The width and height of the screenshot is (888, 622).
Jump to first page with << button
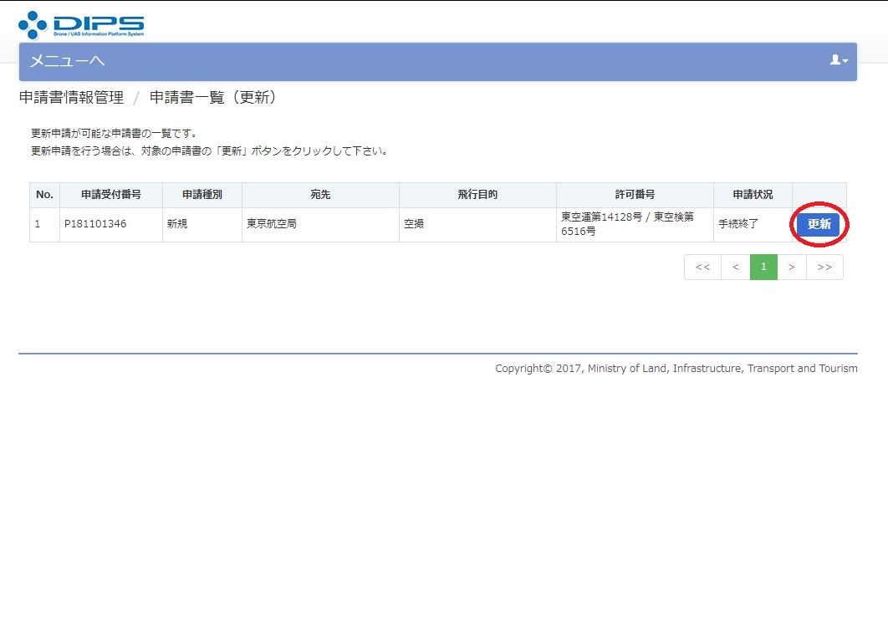click(702, 268)
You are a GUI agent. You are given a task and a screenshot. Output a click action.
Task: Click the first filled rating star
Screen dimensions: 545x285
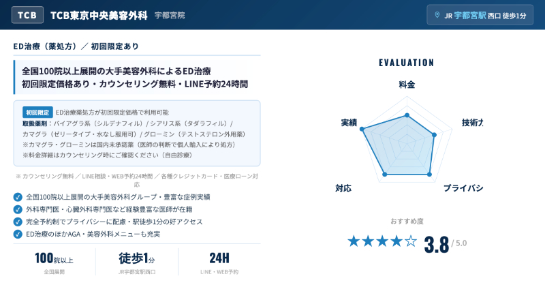(x=354, y=241)
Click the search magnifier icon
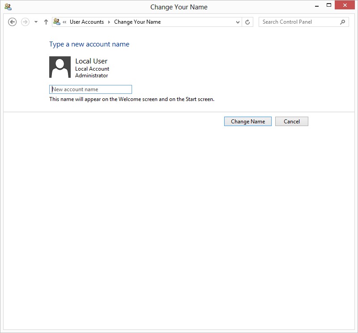The image size is (358, 333). 343,22
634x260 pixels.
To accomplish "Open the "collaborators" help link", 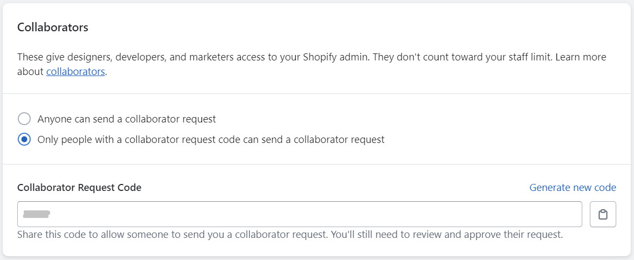I will coord(75,71).
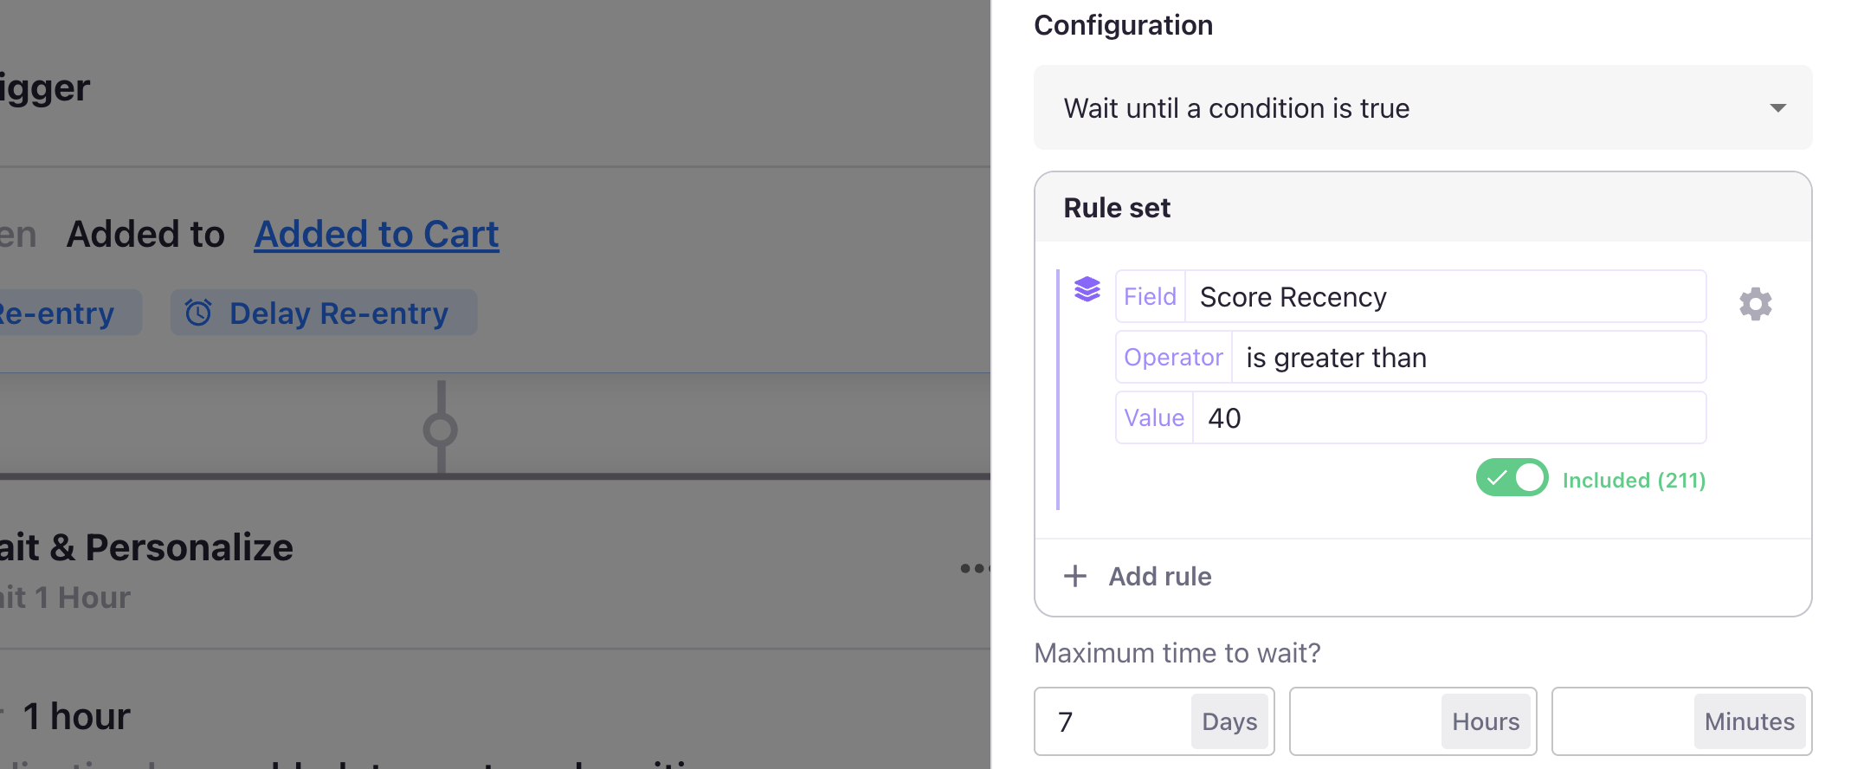Open the rule settings gear icon

(1755, 304)
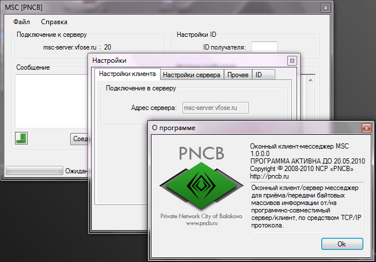Viewport: 376px width, 262px height.
Task: Click the Адрес сервера address field
Action: [215, 107]
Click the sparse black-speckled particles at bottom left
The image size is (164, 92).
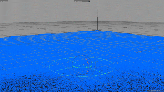(x=16, y=86)
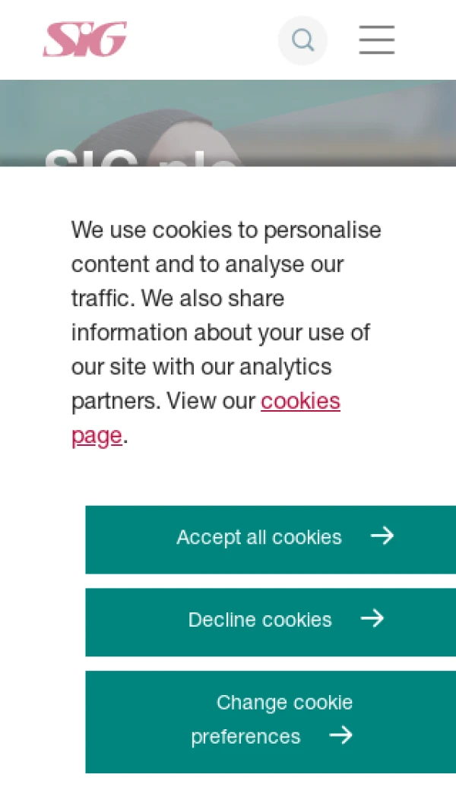
Task: Click the arrow beside Accept all cookies
Action: tap(382, 536)
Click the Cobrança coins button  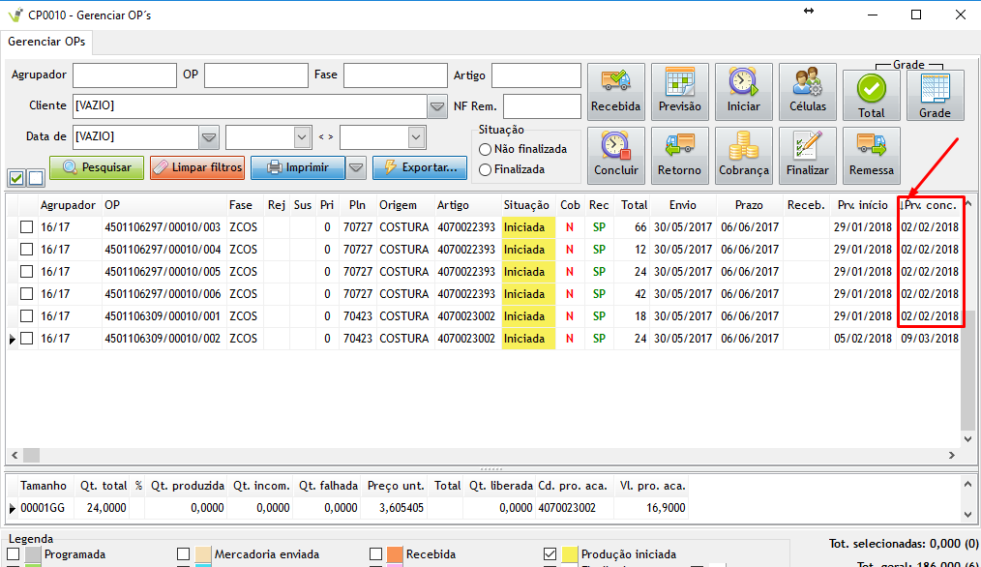pos(743,156)
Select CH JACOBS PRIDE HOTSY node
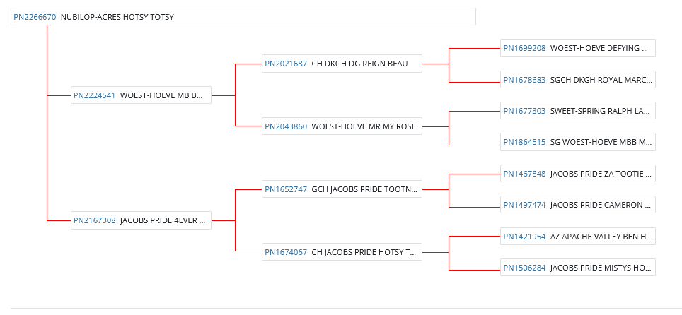Viewport: 682px width, 315px height. tap(364, 251)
....
### What you are asked to do:
From the entries above, copy every line that holds the word "screenshot".

### Solution to this exercise:
The width and height of the screenshot is (888, 622).
You are a GUI agent. You are given a task and a screenshot. Output a click action.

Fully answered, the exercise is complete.